The current inmate call monitoring system is virtually useless. The low number of
crimes or administrative violations detected and the high number of crimes likely being
committed should indicate to the BOP that major changes are needed. In addition, our
interviews of telephone monitors left us with the impression that they are overwhelmed and
untrained.
The BOP has taken some action to address the problem of inmate telephone abuse. As
outlined in the report, it approved raising disciplinary sanctions for telephone abuse,
created 24 new positions to work with outside law enforcement, prepared a guide to aid the
field in telephone monitoring, added an STG category for phone abuse, and worked on
improvements for the second generation of ITS.
However, we conclude that these actions are insufficient to address the problem of
telephone abuse. The increase in the disciplinary sanctions have not yet been implemented.
Guidance to the field has generally not been followed, including instruction on a
proactive approach to inmate telephone abuse, the use of alerts, and the use of the STG
category. While some new tools for telephone monitoring have been created, we believe
these tools have not been adequately used.
It is clear from our review that ITS II, the next generation prison telephone system,
is not the panacea to the problem of inmate telephone abuse. It also appears that the BOP
has refrained from taking substantive steps to address this issue for fear of reopening
the litigation in Washington v. Reno. While it is possible that necessary changes
to the current telephone system may provoke inmates to file suit, it is our opinion that
the BOP will prevail in any litigation. Notwithstanding the possible litigation risks, the
current situation is untenable and demands that the BOP make dramatic changes.

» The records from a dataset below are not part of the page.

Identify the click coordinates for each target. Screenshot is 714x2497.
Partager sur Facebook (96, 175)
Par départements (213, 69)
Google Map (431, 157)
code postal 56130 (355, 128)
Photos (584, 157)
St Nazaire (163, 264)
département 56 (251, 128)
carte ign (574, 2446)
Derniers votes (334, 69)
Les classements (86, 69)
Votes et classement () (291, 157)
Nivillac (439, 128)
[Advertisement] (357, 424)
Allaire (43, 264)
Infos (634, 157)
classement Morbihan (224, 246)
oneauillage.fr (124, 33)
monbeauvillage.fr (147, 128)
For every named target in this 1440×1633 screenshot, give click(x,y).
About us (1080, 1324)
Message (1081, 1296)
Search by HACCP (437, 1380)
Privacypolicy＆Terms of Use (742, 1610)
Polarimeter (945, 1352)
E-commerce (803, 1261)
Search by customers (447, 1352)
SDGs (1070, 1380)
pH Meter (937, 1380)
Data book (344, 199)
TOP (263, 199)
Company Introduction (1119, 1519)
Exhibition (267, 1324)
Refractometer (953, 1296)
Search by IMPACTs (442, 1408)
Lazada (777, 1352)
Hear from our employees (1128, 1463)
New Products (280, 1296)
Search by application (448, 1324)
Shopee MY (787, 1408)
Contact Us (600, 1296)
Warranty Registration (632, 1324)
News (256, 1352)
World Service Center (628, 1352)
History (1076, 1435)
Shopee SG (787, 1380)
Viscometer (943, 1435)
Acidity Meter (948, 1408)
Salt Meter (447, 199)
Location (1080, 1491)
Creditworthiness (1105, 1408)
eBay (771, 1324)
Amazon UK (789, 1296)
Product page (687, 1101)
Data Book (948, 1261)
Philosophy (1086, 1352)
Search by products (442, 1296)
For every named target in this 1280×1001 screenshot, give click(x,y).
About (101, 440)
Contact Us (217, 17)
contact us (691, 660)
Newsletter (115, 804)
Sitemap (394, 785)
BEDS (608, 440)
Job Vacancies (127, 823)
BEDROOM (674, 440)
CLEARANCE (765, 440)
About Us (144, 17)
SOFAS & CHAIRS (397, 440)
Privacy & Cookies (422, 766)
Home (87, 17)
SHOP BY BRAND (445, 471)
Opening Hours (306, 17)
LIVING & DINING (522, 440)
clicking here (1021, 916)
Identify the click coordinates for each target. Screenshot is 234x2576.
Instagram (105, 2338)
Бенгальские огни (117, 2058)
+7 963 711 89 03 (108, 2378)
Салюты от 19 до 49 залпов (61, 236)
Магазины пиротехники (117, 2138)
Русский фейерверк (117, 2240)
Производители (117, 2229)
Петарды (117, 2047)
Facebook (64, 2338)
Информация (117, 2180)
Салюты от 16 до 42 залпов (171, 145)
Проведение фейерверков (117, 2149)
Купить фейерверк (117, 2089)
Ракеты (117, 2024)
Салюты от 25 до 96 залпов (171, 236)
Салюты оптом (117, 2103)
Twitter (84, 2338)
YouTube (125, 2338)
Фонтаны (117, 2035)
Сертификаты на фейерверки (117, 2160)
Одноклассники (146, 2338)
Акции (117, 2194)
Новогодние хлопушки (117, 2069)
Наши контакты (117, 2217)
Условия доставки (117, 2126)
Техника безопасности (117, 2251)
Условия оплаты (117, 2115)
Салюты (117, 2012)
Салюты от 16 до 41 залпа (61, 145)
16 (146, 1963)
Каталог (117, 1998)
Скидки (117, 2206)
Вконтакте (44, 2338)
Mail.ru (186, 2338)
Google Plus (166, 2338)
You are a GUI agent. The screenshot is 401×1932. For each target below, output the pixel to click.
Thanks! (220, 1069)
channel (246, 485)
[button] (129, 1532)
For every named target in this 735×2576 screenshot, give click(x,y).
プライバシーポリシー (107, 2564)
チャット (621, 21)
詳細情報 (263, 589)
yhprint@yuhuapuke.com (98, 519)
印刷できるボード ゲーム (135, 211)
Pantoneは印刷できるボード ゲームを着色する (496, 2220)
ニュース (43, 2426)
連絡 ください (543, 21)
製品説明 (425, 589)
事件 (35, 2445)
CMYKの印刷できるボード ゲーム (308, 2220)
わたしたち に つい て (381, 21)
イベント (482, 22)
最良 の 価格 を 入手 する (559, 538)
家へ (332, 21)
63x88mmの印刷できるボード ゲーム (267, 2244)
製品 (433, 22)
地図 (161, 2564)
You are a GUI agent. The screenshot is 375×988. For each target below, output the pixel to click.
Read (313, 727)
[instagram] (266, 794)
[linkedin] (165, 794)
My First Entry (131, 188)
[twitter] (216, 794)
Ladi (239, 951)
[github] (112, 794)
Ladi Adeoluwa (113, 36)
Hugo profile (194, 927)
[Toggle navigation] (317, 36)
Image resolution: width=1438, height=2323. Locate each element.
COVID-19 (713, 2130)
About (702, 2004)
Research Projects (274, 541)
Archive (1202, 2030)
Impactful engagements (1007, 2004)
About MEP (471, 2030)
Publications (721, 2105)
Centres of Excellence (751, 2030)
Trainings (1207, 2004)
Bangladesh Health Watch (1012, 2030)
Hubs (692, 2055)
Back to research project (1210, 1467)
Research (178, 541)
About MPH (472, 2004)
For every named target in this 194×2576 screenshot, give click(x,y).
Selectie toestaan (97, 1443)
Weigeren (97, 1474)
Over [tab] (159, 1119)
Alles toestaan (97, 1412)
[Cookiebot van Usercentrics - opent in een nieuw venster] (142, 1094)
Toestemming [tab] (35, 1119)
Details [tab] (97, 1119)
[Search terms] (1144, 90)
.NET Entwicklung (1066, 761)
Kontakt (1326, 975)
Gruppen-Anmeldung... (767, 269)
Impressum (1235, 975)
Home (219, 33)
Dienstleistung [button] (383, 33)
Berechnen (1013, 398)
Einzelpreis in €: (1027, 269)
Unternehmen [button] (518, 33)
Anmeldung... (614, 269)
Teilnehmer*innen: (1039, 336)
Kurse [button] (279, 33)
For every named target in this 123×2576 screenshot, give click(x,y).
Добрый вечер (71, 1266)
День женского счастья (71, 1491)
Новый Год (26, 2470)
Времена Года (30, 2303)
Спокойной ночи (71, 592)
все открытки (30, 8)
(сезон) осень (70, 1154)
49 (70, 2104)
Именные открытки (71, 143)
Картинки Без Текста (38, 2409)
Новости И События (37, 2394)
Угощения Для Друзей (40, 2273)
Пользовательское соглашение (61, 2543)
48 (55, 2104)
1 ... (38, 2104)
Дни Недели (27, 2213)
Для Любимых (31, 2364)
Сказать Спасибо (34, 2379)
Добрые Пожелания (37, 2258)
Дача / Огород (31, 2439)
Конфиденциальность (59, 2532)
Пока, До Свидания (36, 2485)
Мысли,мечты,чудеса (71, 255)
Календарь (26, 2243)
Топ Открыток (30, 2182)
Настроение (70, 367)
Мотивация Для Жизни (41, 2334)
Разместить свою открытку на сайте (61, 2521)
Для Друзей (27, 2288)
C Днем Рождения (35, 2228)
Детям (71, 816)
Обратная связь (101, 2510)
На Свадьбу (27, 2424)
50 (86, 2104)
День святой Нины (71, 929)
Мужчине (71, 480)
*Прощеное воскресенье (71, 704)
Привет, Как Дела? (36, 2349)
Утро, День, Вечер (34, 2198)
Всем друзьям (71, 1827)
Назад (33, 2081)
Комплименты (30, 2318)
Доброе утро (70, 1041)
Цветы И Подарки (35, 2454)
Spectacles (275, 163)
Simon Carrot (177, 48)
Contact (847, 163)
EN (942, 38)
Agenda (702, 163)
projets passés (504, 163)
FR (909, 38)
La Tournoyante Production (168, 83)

Such changes will no doubt be expensive, but much of this cost can be recovered if the
Department obtains legislation allowing it to pay for telephone monitoring from revenue
generated by inmate calls. A significant portion of the $71 million in profit reaped from
the telephone system during the past seven years should be used to ensure that the system
operates safely and that inmates do not have the opportunity to use it to endanger or
defraud others. And while the cost may be significant, we believe based on this review
that the problem of inmate telephone misuse is widespread and the consequences serious
enough that significant amounts of time and money should be expended to address it.
52 Whatever substantive changes the
BOP intends to make to inmate telephone privileges should be implemented through
appropriate rulemaking procedures. The BOP bypassed this step when installing the original
inmate telephone system, and this failure was partially responsible for the inmates'
lawsuit in Washington v. Reno.
53 As of August 1999, the BOP had
received only six such notifications.